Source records
........
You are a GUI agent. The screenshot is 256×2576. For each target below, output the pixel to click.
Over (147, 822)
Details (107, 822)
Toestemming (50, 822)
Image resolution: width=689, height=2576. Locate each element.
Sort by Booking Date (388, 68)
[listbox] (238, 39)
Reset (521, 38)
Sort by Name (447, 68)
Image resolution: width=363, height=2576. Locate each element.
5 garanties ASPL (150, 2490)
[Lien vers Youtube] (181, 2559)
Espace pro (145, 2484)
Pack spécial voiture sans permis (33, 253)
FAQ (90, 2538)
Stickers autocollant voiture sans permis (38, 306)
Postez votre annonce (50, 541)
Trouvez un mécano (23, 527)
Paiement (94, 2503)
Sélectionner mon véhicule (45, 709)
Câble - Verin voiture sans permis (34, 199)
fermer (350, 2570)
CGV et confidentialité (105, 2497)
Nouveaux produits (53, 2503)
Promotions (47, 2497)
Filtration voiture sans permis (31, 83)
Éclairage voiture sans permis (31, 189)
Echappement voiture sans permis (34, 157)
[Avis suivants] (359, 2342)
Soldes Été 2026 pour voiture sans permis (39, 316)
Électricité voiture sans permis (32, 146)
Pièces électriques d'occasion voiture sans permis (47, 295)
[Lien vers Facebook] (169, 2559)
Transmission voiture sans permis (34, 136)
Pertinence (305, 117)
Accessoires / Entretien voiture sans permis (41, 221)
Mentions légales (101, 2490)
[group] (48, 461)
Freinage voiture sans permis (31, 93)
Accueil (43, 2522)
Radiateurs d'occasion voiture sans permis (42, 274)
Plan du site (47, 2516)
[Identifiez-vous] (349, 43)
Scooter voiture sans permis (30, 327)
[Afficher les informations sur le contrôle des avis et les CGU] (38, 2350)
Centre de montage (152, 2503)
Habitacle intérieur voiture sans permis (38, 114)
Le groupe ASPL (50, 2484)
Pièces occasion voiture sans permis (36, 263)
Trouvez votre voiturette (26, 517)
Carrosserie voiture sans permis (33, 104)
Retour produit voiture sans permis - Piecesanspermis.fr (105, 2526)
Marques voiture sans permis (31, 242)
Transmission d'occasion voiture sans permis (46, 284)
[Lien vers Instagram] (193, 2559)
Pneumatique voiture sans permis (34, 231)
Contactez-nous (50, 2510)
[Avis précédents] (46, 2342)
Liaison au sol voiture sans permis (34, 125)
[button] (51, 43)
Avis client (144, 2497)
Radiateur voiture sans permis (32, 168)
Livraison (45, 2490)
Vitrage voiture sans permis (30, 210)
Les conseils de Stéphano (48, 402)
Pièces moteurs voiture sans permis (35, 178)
........
Starting with the line that contains "Habitacle intérieur voiture", print every line through the end of the entries above exactly as written, both boundary lines included, and nothing else.

Habitacle intérieur voiture sans permis (38, 114)
Le groupe ASPL (50, 2484)
Pièces occasion voiture sans permis (36, 263)
Trouvez votre voiturette (26, 517)
Carrosserie voiture sans permis (33, 104)
Retour produit voiture sans permis - Piecesanspermis.fr (105, 2526)
Marques voiture sans permis (31, 242)
Transmission d'occasion voiture sans permis (46, 284)
[Lien vers Instagram] (193, 2559)
Pneumatique voiture sans permis (34, 231)
Contactez-nous (50, 2510)
[Avis précédents] (46, 2342)
Liaison au sol voiture sans permis (34, 125)
[button] (51, 43)
Avis client (144, 2497)
Radiateur voiture sans permis (32, 168)
Livraison (45, 2490)
Vitrage voiture sans permis (30, 210)
Les conseils de Stéphano (48, 402)
Pièces moteurs voiture sans permis (35, 178)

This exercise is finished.